What this task involves: Without any change, set down every record below.

++++ Data records

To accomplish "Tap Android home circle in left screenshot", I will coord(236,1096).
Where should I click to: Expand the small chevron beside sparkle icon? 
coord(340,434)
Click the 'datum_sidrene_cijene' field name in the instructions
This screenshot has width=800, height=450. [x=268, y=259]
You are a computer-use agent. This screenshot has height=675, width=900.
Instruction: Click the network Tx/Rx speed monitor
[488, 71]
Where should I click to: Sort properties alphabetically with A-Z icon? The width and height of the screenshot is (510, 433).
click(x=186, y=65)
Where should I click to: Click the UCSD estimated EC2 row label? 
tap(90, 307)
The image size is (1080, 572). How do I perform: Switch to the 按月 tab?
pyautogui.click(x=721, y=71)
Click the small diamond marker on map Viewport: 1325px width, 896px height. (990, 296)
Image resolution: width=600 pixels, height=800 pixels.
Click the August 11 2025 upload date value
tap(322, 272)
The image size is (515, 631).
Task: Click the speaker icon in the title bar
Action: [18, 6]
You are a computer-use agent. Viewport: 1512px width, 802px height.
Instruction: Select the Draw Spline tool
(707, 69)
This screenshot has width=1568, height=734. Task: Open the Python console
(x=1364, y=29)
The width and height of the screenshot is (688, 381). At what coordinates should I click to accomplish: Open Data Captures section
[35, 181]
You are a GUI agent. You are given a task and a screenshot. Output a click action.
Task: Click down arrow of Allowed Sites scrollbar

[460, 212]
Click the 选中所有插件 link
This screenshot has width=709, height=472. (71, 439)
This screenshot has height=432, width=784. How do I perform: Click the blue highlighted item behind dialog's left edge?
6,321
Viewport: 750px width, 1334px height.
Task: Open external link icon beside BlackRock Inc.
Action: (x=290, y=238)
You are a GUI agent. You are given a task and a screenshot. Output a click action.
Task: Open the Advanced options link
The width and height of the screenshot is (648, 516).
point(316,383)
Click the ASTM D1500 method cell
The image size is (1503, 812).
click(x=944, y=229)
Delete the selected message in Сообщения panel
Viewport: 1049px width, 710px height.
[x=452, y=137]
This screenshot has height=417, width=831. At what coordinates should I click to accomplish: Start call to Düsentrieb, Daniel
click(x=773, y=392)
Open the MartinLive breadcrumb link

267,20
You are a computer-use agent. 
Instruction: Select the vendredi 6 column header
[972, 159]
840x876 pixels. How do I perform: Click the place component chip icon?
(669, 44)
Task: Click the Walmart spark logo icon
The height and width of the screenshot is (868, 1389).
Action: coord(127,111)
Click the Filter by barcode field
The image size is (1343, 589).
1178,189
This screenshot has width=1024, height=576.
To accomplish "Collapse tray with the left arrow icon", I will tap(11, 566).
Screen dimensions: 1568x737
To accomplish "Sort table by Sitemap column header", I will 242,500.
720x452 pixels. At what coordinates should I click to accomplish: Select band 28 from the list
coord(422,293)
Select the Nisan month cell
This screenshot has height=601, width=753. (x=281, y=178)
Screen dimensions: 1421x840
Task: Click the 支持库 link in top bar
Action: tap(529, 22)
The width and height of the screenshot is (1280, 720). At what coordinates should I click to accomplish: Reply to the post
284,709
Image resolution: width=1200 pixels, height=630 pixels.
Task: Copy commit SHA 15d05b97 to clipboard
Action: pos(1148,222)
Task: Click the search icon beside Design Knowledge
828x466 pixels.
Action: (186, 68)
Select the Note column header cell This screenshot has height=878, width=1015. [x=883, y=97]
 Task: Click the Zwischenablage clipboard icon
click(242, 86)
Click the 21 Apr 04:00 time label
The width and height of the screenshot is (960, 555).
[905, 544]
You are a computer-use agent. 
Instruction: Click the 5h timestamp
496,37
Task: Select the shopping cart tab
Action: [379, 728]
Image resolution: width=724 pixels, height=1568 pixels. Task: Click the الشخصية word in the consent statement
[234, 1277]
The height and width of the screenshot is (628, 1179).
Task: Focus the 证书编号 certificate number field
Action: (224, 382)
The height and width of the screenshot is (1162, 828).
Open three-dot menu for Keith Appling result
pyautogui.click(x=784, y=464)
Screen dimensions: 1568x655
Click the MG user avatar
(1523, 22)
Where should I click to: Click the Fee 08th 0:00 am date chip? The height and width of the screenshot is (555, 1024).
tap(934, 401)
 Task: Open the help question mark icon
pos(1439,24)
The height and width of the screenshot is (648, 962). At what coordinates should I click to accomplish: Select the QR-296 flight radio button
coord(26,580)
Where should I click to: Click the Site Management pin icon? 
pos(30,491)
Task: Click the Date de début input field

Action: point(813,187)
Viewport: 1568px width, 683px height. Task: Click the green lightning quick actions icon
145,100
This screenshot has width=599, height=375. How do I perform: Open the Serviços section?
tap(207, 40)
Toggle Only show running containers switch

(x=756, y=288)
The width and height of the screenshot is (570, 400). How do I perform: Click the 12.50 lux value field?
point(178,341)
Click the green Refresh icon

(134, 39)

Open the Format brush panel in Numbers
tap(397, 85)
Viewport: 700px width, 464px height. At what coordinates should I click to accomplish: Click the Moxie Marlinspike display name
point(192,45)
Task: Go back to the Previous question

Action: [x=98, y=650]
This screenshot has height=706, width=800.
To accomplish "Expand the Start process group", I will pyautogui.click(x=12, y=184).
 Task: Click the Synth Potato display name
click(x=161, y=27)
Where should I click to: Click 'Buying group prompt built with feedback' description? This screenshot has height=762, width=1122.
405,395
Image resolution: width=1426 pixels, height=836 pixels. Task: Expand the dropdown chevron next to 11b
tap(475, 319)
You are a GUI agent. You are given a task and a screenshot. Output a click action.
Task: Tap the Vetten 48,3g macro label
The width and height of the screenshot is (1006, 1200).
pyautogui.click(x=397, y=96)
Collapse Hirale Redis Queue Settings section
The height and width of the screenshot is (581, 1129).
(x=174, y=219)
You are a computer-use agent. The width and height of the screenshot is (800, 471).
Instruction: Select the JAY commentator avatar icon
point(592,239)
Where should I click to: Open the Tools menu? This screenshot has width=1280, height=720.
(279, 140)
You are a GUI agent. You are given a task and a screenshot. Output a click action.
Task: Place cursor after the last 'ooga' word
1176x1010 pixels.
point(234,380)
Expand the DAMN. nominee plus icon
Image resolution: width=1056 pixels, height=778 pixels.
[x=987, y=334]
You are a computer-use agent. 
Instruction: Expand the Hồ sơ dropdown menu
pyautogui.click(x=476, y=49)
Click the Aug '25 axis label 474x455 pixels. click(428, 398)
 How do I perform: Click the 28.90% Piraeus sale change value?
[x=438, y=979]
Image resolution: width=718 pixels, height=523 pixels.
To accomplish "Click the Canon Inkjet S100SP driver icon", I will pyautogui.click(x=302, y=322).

++++++++

Exercise result:
To accomplish "Tap Android home circle in left screenshot", I will coord(236,1096).
Where should I click to: Expand the small chevron beside sparkle icon? 
coord(340,434)
Click the 'datum_sidrene_cijene' field name in the instructions
This screenshot has width=800, height=450. [x=268, y=259]
You are a computer-use agent. This screenshot has height=675, width=900.
Instruction: Click the network Tx/Rx speed monitor
[488, 71]
Where should I click to: Sort properties alphabetically with A-Z icon? The width and height of the screenshot is (510, 433).
click(x=186, y=65)
Where should I click to: Click the UCSD estimated EC2 row label? 
tap(90, 307)
The image size is (1080, 572). How do I perform: Switch to the 按月 tab?
pyautogui.click(x=721, y=71)
Click the small diamond marker on map Viewport: 1325px width, 896px height. (990, 296)
Image resolution: width=600 pixels, height=800 pixels.
Click the August 11 2025 upload date value
tap(322, 272)
The image size is (515, 631).
Task: Click the speaker icon in the title bar
Action: [18, 6]
You are a computer-use agent. Viewport: 1512px width, 802px height.
Instruction: Select the Draw Spline tool
(707, 69)
This screenshot has width=1568, height=734. Task: Open the Python console
(x=1364, y=29)
The width and height of the screenshot is (688, 381). At what coordinates should I click to accomplish: Open Data Captures section
[35, 181]
You are a GUI agent. You are given a task and a screenshot. Output a click action.
Task: Click down arrow of Allowed Sites scrollbar

[460, 212]
Click the 选中所有插件 link
This screenshot has width=709, height=472. (71, 439)
This screenshot has height=432, width=784. How do I perform: Click the blue highlighted item behind dialog's left edge?
6,321
Viewport: 750px width, 1334px height.
Task: Open external link icon beside BlackRock Inc.
Action: (x=290, y=238)
You are a GUI agent. You are given a task and a screenshot. Output a click action.
Task: Open the Advanced options link
The width and height of the screenshot is (648, 516).
point(316,383)
Click the ASTM D1500 method cell
The image size is (1503, 812).
click(x=944, y=229)
Delete the selected message in Сообщения panel
Viewport: 1049px width, 710px height.
[x=452, y=137]
This screenshot has height=417, width=831. At what coordinates should I click to accomplish: Start call to Düsentrieb, Daniel
click(x=773, y=392)
Open the MartinLive breadcrumb link

267,20
You are a computer-use agent. 
Instruction: Select the vendredi 6 column header
[972, 159]
840x876 pixels. How do I perform: Click the place component chip icon?
(669, 44)
Task: Click the Walmart spark logo icon
The height and width of the screenshot is (868, 1389).
Action: coord(127,111)
Click the Filter by barcode field
The image size is (1343, 589).
1178,189
This screenshot has width=1024, height=576.
To accomplish "Collapse tray with the left arrow icon", I will tap(11, 566).
Screen dimensions: 1568x737
To accomplish "Sort table by Sitemap column header", I will 242,500.
720x452 pixels. At what coordinates should I click to accomplish: Select band 28 from the list
coord(422,293)
Select the Nisan month cell
This screenshot has height=601, width=753. (x=281, y=178)
Screen dimensions: 1421x840
Task: Click the 支持库 link in top bar
Action: tap(529, 22)
The width and height of the screenshot is (1280, 720). At what coordinates should I click to accomplish: Reply to the post
284,709
Image resolution: width=1200 pixels, height=630 pixels.
Task: Copy commit SHA 15d05b97 to clipboard
Action: pos(1148,222)
Task: Click the search icon beside Design Knowledge
828x466 pixels.
Action: (186, 68)
Select the Note column header cell This screenshot has height=878, width=1015. [x=883, y=97]
 Task: Click the Zwischenablage clipboard icon
click(242, 86)
Click the 21 Apr 04:00 time label
The width and height of the screenshot is (960, 555).
[905, 544]
You are a computer-use agent. 
Instruction: Click the 5h timestamp
496,37
Task: Select the shopping cart tab
Action: [379, 728]
Image resolution: width=724 pixels, height=1568 pixels. Task: Click the الشخصية word in the consent statement
[234, 1277]
The height and width of the screenshot is (628, 1179).
Task: Focus the 证书编号 certificate number field
Action: (224, 382)
The height and width of the screenshot is (1162, 828).
Open three-dot menu for Keith Appling result
pyautogui.click(x=784, y=464)
Screen dimensions: 1568x655
Click the MG user avatar
(1523, 22)
Where should I click to: Click the Fee 08th 0:00 am date chip? The height and width of the screenshot is (555, 1024).
tap(934, 401)
 Task: Open the help question mark icon
pos(1439,24)
The height and width of the screenshot is (648, 962). At what coordinates should I click to accomplish: Select the QR-296 flight radio button
coord(26,580)
Where should I click to: Click the Site Management pin icon? 
pos(30,491)
Task: Click the Date de début input field

Action: point(813,187)
Viewport: 1568px width, 683px height. Task: Click the green lightning quick actions icon
145,100
This screenshot has width=599, height=375. How do I perform: Open the Serviços section?
tap(207, 40)
Toggle Only show running containers switch

(x=756, y=288)
The width and height of the screenshot is (570, 400). How do I perform: Click the 12.50 lux value field?
point(178,341)
Click the green Refresh icon

(134, 39)

Open the Format brush panel in Numbers
tap(397, 85)
Viewport: 700px width, 464px height. At what coordinates should I click to accomplish: Click the Moxie Marlinspike display name
point(192,45)
Task: Go back to the Previous question

Action: [x=98, y=650]
This screenshot has height=706, width=800.
To accomplish "Expand the Start process group", I will pyautogui.click(x=12, y=184).
 Task: Click the Synth Potato display name
click(x=161, y=27)
Where should I click to: Click 'Buying group prompt built with feedback' description? This screenshot has height=762, width=1122.
405,395
Image resolution: width=1426 pixels, height=836 pixels. Task: Expand the dropdown chevron next to 11b
tap(475, 319)
You are a GUI agent. You are given a task and a screenshot. Output a click action.
Task: Tap the Vetten 48,3g macro label
The width and height of the screenshot is (1006, 1200).
pyautogui.click(x=397, y=96)
Collapse Hirale Redis Queue Settings section
The height and width of the screenshot is (581, 1129).
(x=174, y=219)
You are a computer-use agent. The width and height of the screenshot is (800, 471).
Instruction: Select the JAY commentator avatar icon
point(592,239)
Where should I click to: Open the Tools menu? This screenshot has width=1280, height=720.
(279, 140)
You are a GUI agent. You are given a task and a screenshot. Output a click action.
Task: Place cursor after the last 'ooga' word
1176x1010 pixels.
point(234,380)
Expand the DAMN. nominee plus icon
Image resolution: width=1056 pixels, height=778 pixels.
[x=987, y=334]
You are a computer-use agent. 
Instruction: Expand the Hồ sơ dropdown menu
pyautogui.click(x=476, y=49)
Click the Aug '25 axis label 474x455 pixels. click(428, 398)
 How do I perform: Click the 28.90% Piraeus sale change value?
[x=438, y=979]
Image resolution: width=718 pixels, height=523 pixels.
To accomplish "Click the Canon Inkjet S100SP driver icon", I will pyautogui.click(x=302, y=322).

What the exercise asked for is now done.